**Exercise inputs:**
■ ■ ■ ■ ■
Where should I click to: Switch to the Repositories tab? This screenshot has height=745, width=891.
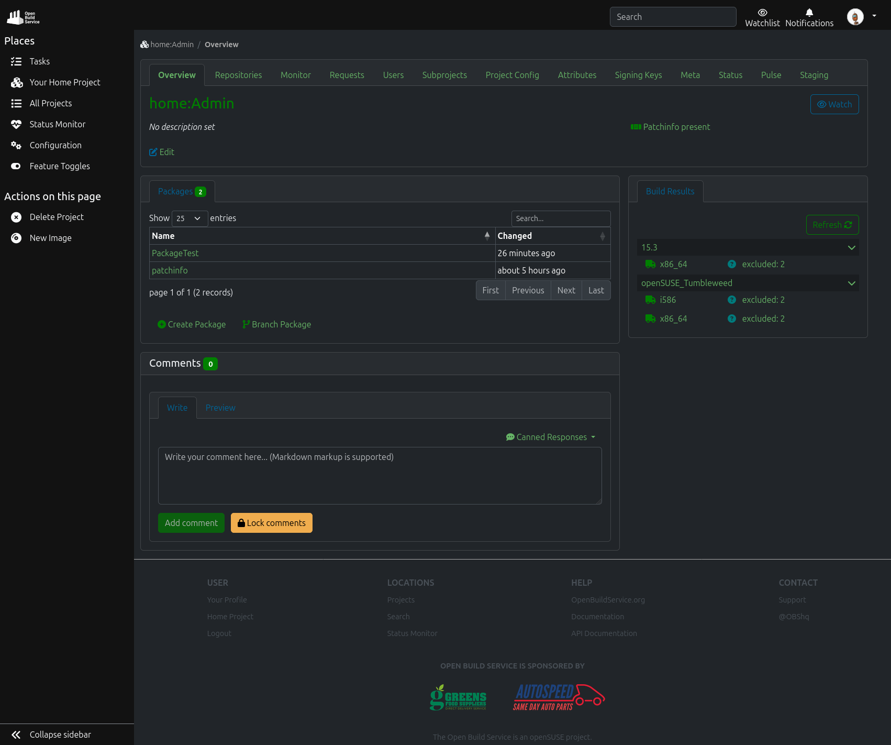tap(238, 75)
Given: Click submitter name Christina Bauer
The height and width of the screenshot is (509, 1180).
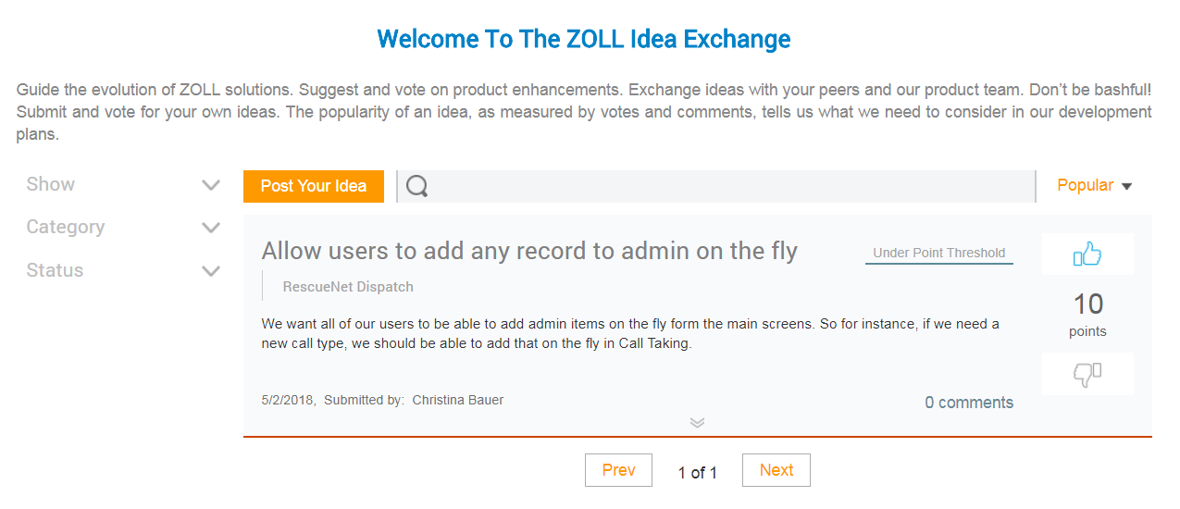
■ ■ ■ ■ ■
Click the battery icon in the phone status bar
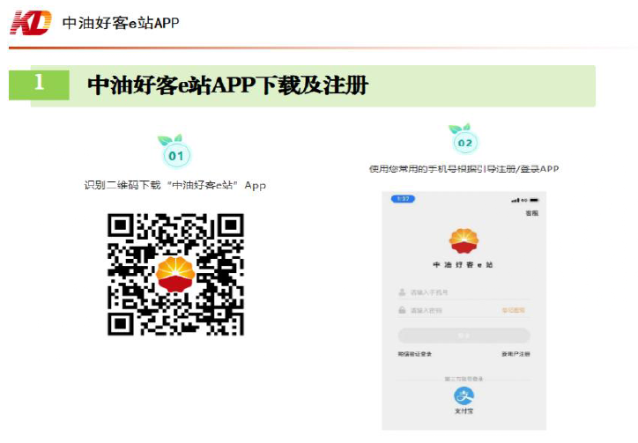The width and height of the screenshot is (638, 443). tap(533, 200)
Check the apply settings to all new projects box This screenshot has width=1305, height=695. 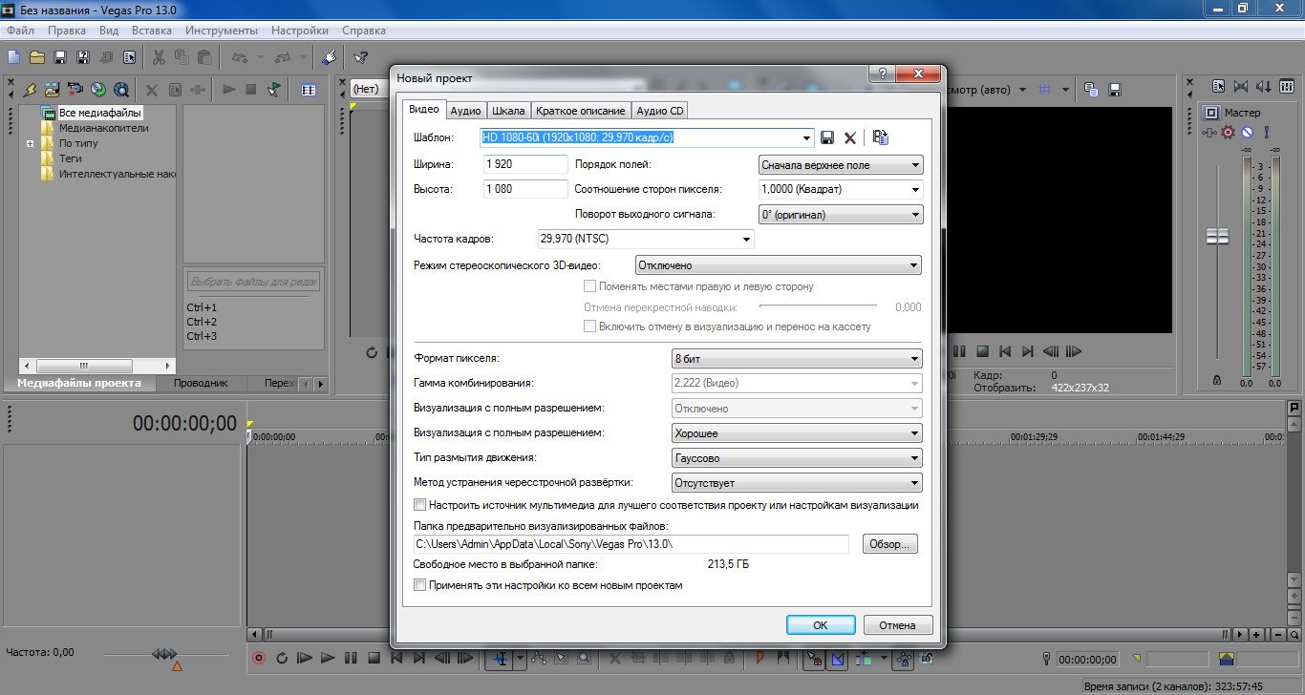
■ ■ ■ ■ ■
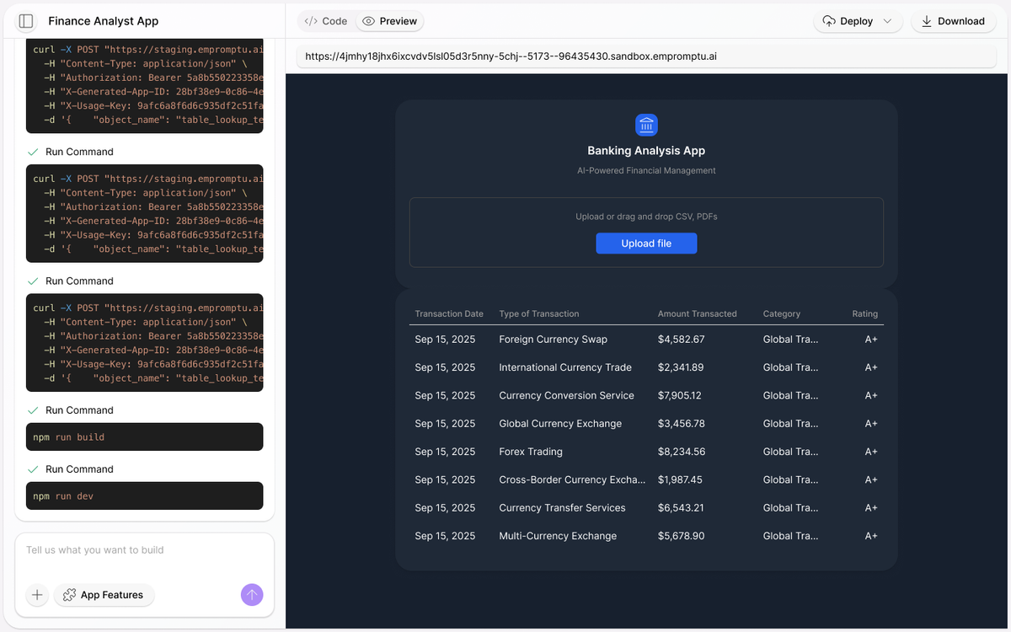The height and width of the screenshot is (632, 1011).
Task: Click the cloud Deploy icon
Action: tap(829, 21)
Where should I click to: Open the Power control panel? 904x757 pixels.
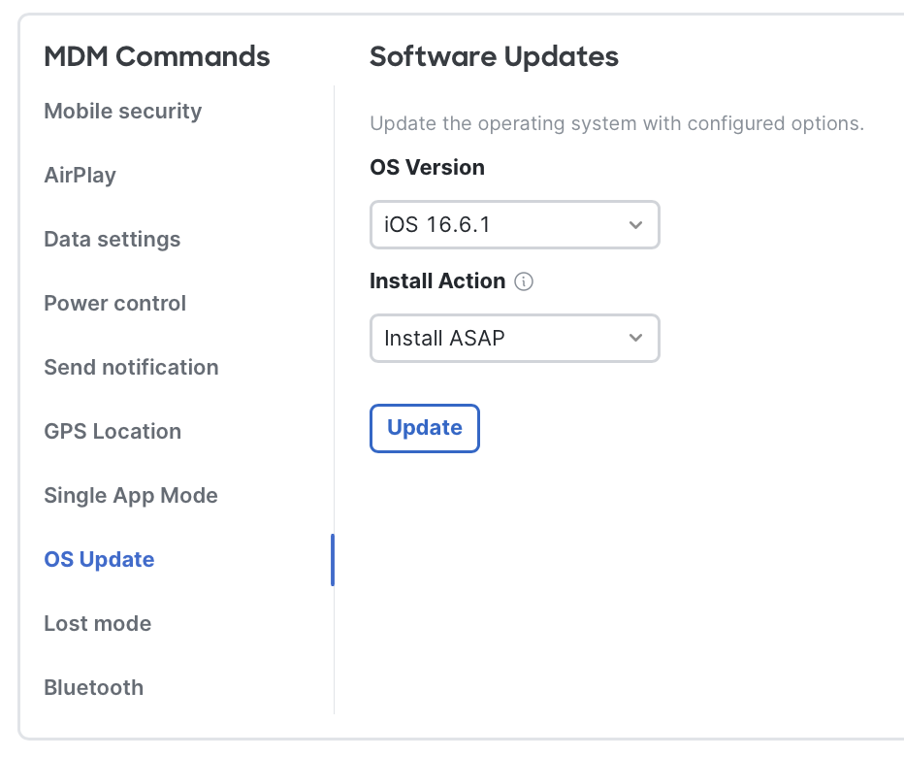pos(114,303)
■ ■ ■ ■ ■
**What the task asks:** Copy out everything from the line containing "Where should I click to: Switch" down to the line containing "The height and width of the screenshot is (509, 1180).", requests included, and shift every coordinate in the answers up by 49. Leave the pictures out.

**Expected answer:**
Where should I click to: Switch to the Repositories tab? This screenshot has height=745, width=891.
tap(287, 124)
Given: Click submitter name Christina Bauer
The height and width of the screenshot is (509, 1180).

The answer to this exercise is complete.